# Do I Need A Backflow Preventer?



## Don The Plumber (Feb 14, 2010)

Looked at a job yesterday. Large house that is about 2yrs old. They had a well with pump installed during construction phase, that is dedicated for the lawn sprinkler system. They have city water for domestic.
Since this well pump will only be supplying water for lawn sprinklers, & not connected up to any other water lines, do I need a PVB? If so, why?
I will call & ask the inspector, if I get the job, but just wanted to know your guys thoughts.


----------



## SlickRick (Sep 3, 2009)

The physical seperation is all that is required here. But a squirrely inspector might call it differently.


----------



## Titan Plumbing (Oct 8, 2009)

In the big City of Fort Worth, if there is a well on site that is not plugged and documented, the City water supply MUST have an RPZ.............


----------



## GREENPLUM (Jul 27, 2008)

yes you need one , you dont want to contaminate the well with chemicals, and what if one day they hook there house to the well or install a yard hydrant


----------



## SewerRatz (Apr 25, 2009)

EXTRACTED INFORMATION:
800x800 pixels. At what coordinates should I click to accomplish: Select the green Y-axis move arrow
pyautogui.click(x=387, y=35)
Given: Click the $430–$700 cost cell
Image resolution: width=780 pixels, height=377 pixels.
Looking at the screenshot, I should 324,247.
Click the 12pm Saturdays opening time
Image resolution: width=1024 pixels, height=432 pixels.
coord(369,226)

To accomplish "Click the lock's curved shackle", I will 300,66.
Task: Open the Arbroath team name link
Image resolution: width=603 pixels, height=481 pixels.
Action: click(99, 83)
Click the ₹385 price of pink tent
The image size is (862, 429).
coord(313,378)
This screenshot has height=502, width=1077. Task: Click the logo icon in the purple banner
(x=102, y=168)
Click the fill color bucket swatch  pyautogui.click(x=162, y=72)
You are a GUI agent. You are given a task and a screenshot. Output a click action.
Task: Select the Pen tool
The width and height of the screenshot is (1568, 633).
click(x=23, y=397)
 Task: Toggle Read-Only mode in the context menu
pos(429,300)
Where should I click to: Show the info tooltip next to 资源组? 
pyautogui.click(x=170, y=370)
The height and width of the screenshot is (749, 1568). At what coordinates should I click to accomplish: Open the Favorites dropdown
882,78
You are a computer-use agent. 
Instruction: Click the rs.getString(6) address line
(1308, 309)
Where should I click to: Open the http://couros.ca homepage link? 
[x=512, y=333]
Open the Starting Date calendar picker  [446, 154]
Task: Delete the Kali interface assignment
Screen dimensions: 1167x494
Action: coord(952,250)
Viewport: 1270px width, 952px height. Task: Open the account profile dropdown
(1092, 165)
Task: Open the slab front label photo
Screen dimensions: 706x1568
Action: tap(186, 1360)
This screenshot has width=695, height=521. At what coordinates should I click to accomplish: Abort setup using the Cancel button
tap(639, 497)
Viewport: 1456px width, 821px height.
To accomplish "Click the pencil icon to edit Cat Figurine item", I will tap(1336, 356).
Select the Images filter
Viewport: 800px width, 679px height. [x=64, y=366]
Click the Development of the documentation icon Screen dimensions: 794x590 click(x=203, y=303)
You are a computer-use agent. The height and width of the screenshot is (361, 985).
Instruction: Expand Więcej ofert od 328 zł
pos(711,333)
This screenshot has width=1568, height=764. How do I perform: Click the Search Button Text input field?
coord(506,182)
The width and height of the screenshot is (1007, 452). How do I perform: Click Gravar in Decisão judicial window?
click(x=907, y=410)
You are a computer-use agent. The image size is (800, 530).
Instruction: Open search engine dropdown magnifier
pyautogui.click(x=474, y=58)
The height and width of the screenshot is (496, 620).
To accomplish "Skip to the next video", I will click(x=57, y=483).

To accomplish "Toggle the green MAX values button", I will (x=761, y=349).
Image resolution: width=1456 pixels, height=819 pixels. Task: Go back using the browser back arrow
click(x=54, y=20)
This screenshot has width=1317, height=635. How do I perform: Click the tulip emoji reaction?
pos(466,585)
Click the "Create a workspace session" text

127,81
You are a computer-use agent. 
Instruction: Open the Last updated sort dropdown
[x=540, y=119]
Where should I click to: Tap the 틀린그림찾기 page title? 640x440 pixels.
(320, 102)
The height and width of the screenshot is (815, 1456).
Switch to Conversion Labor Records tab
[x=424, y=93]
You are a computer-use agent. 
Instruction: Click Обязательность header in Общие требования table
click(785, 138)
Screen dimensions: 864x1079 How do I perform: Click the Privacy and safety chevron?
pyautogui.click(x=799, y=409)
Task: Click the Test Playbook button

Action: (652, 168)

SHORT PROBLEM 1: In the backflow preventer thread, what must the City of Fort Worth water supply have when a well on site is not plugged and documented?
SHORT PROBLEM 2: Rewrite the reply in the backflow preventer thread that begins "yes you need one" as a short bulleted list that keeps its main points.
SHORT PROBLEM 3:
Using the backflow preventer thread, decide whether each statement agrees with it. Answer yes or no for each, and quote the words that decide it.
(a) The house is about two years old.
(b) The house draws its domestic water from the well.
(c) SlickRick considers physical separation sufficient in this case.

COMPLETE RESPONSE 1: An RPZ.

COMPLETE RESPONSE 2:
- A backflow preventer is needed.
- It keeps chemicals from contaminating the well.
- The house might one day be connected to the well.
- A yard hydrant might be installed.

COMPLETE RESPONSE 3:
(a) Yes: "Large house that is about 2yrs old."
(b) No: "They have city water for domestic."
(c) Yes: "The physical seperation is all that is required here."